Water is drawn in two fundamental ways: from wells, tapping underground sources of water called aquifers; or from surface flows – that is, from lakes, rivers, and man-made reservoirs. Water is drawn in two fundamental ways: from wells, tapping underground sources of water called aquifers; or from surface flows – that is, from lakes, rivers, and man-made reservoirs.
In the 1950s, the Philippines had as much as 9,600 cubic meters of clean water per person, according to Dr. Rafael D. Guerrero, former head of the Philippine Council for Aquatic and Marine Research and Development. Four decades later, Filipinos must make do with little more than a third for that volume – 3,300 cubic meters per capita.
Today, the Philippines ranks second from the lowest among Southeast Asian countries in terms of per capita water availability per year, with only 1,907 cubic meters. Thailand is at the bottom, with 1,854 cubic meters. Vietnamese have more than twice what Filipinos get: 4,591 cubic meters.
Necessary for survival
Next to air, water is the element most necessary for survival. A person can go for more than three weeks without food (Mahatma Gandhi survived 21 days of complete starvation), but water is a different story.
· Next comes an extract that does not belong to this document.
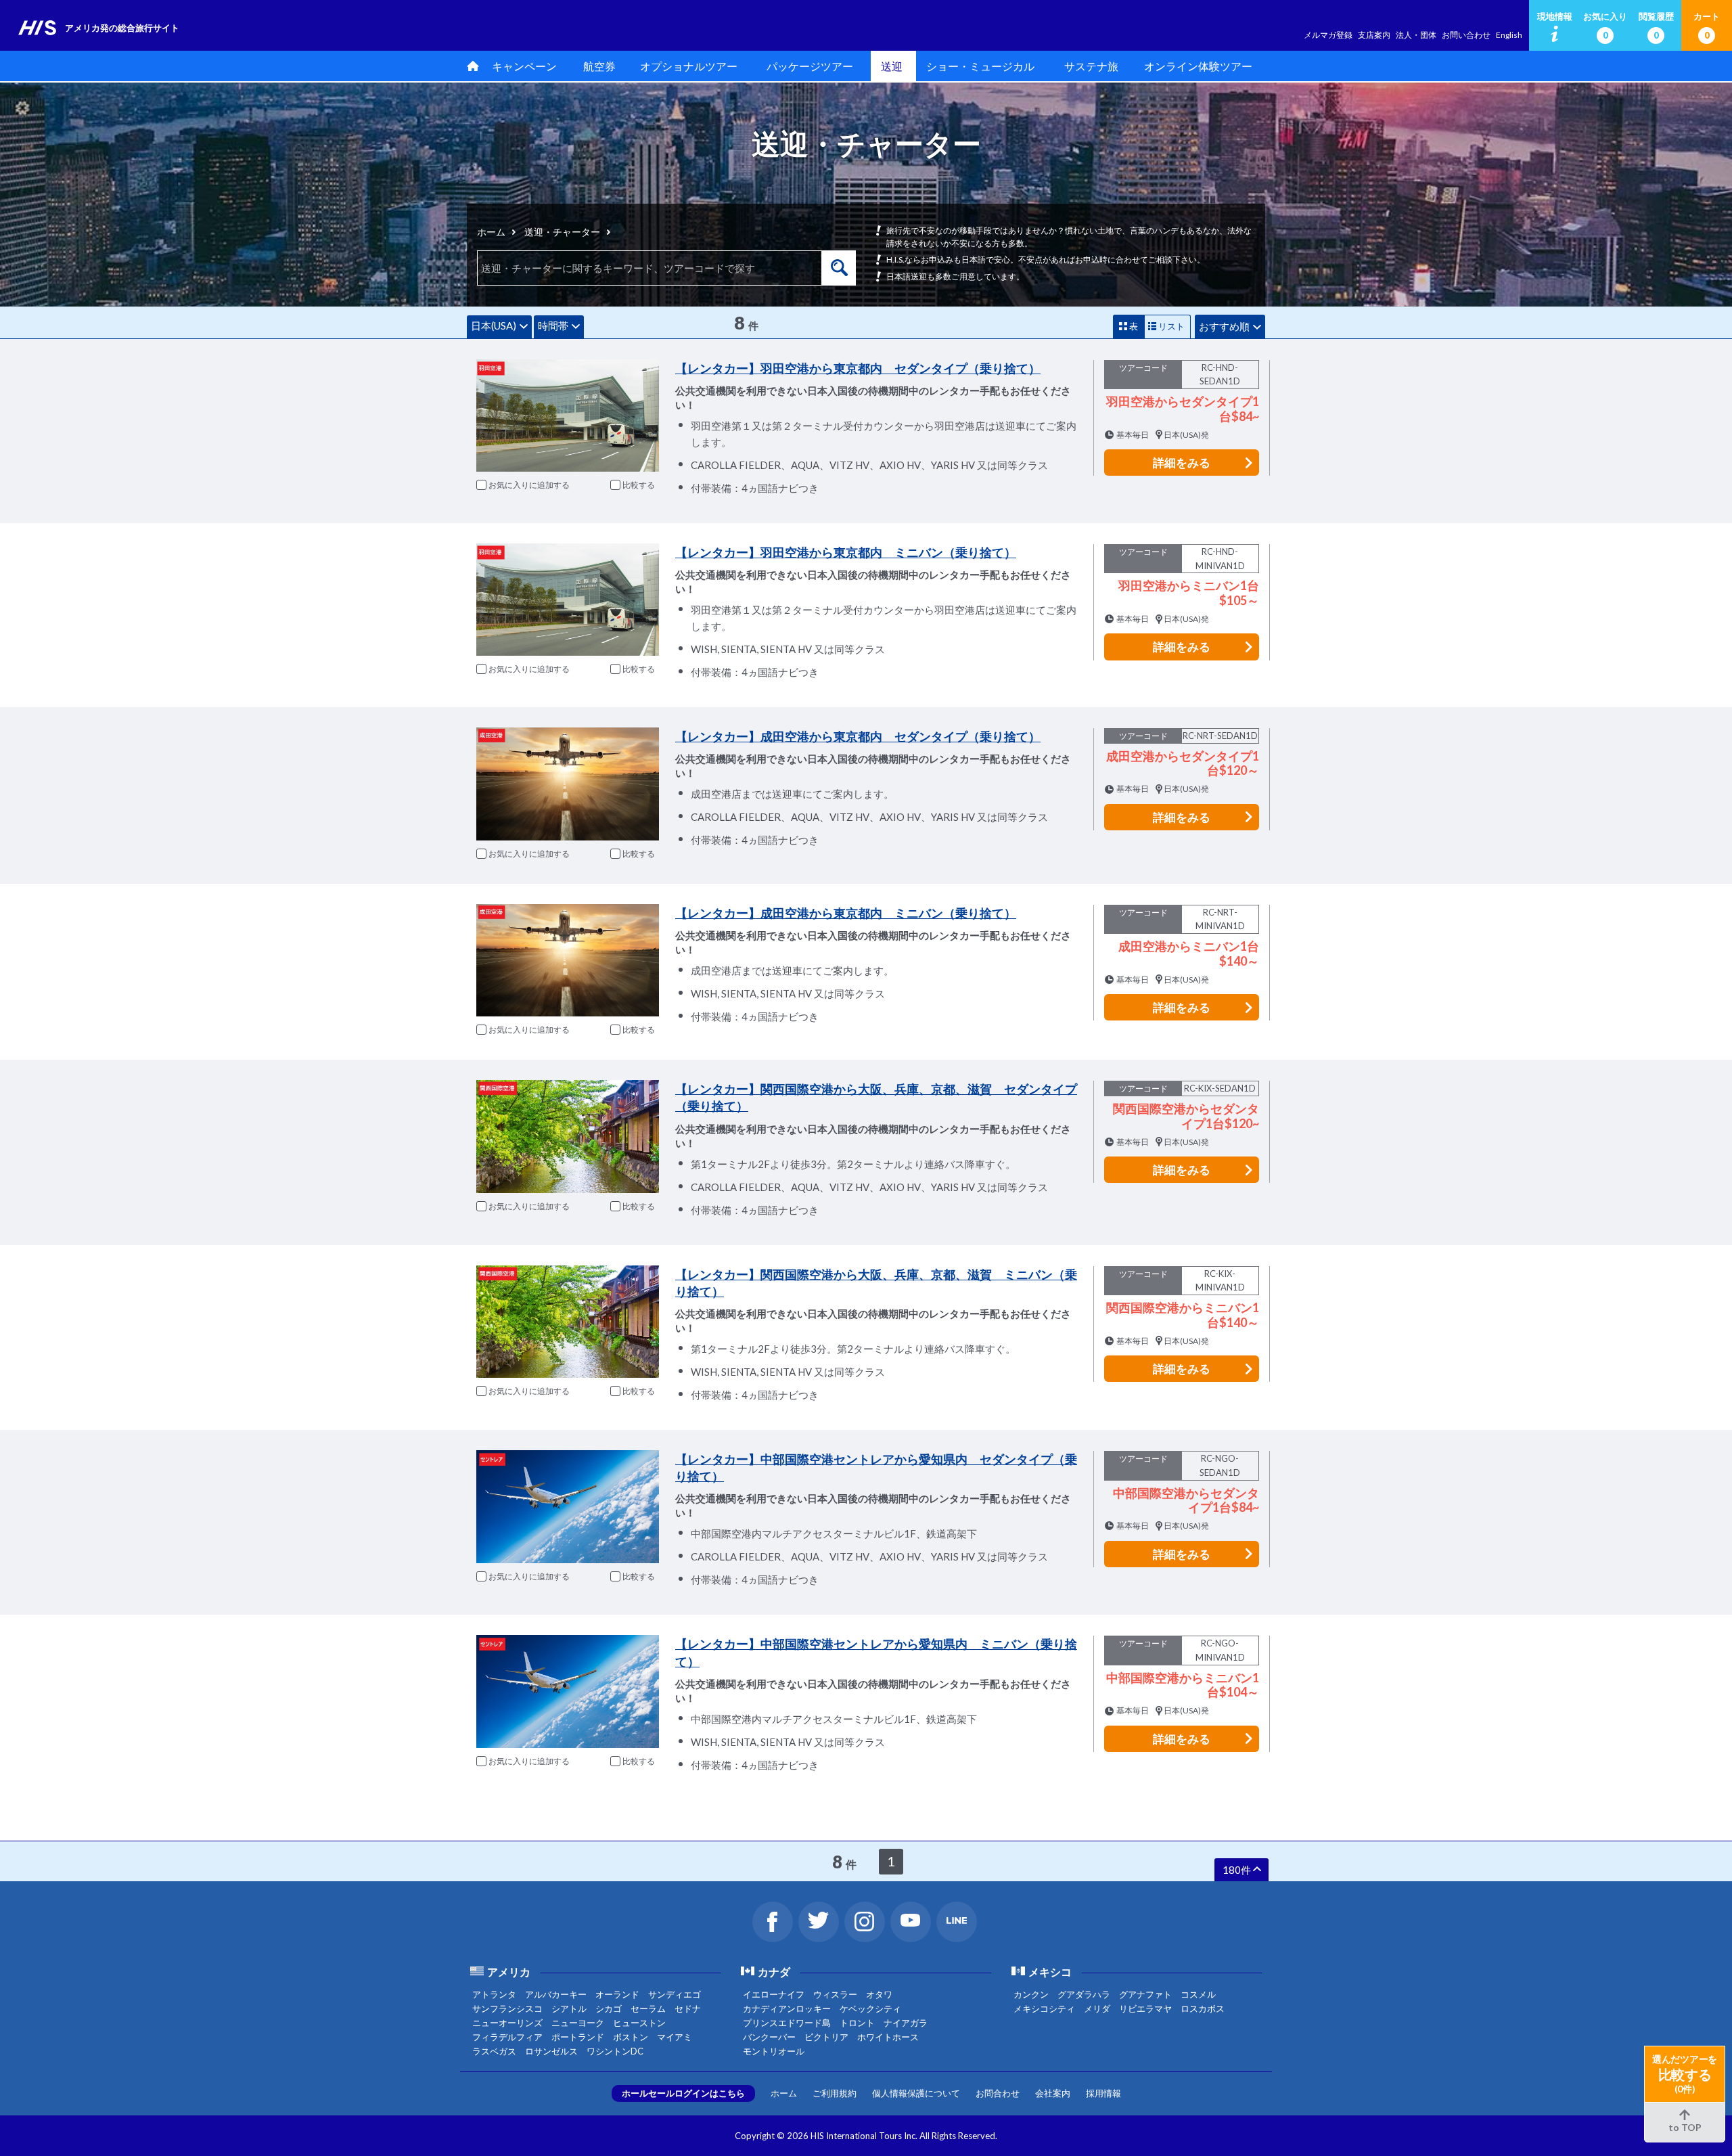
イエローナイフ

Water makes up more than 60 percent of our body weight. Proteins make up only 18%, while fats encompass 15%, minerals 4%, carbohydrates 2%, and vitamins less than one percent.
Science tells us that our brain contains 74% water, blood contains 83% water, lean muscle has 75% water, and bone has 22% water. A lack of water affects everything from our digestive tract to our immune system. It also helps regulate our body temperature.
“Under extreme conditions an adult can lose 1 to 1.5 liters of sweat per hour,” Randall K. Packer, a professor of biology at George Washington University, wrote in a 2002 article for Scientific American. “If that lost water is not replaced, the total volume of body fluid can fall quickly and, most dangerously, blood volume may drop.”
Water is life, indeed. “There will be no peace in the world unless we are prepared to insure it now by tackling the problems of water, which in some areas are catastrophic,” commented Roger Berthelot, former consultant of the United Nations Development Program.
Postel believes water problems will be alongside with climate change as a threat to the human future, and global warming will worsen water problems. “Although the two are related, water has no substitutes,” she explains. “We can transition away from coal and oil to solar, wind and other renewable energy sources. But there is no transitioning away from water to something else.”
Another something to think about: large-scale meat production also has severe implications for the world’s climate. It is common knowledge that animal waste releases methane and nitrous oxide, greenhouse gases that are 25 and 300 times more potent than carbon dioxide, respectively.
“The world’s supersized appetite for meat is among the biggest reasons greenhouse gas emissions are still growing rapidly,” Dr. Robert Engelman, president of Worldwatch Institute. “Yet properly managed and scaled meat production — like the kind pursued by small-scale pastoralists on dry grasslands — could actually sequester carbon dioxide. It’s largely a matter of rethinking meat at both ends of the production-consumption trail.”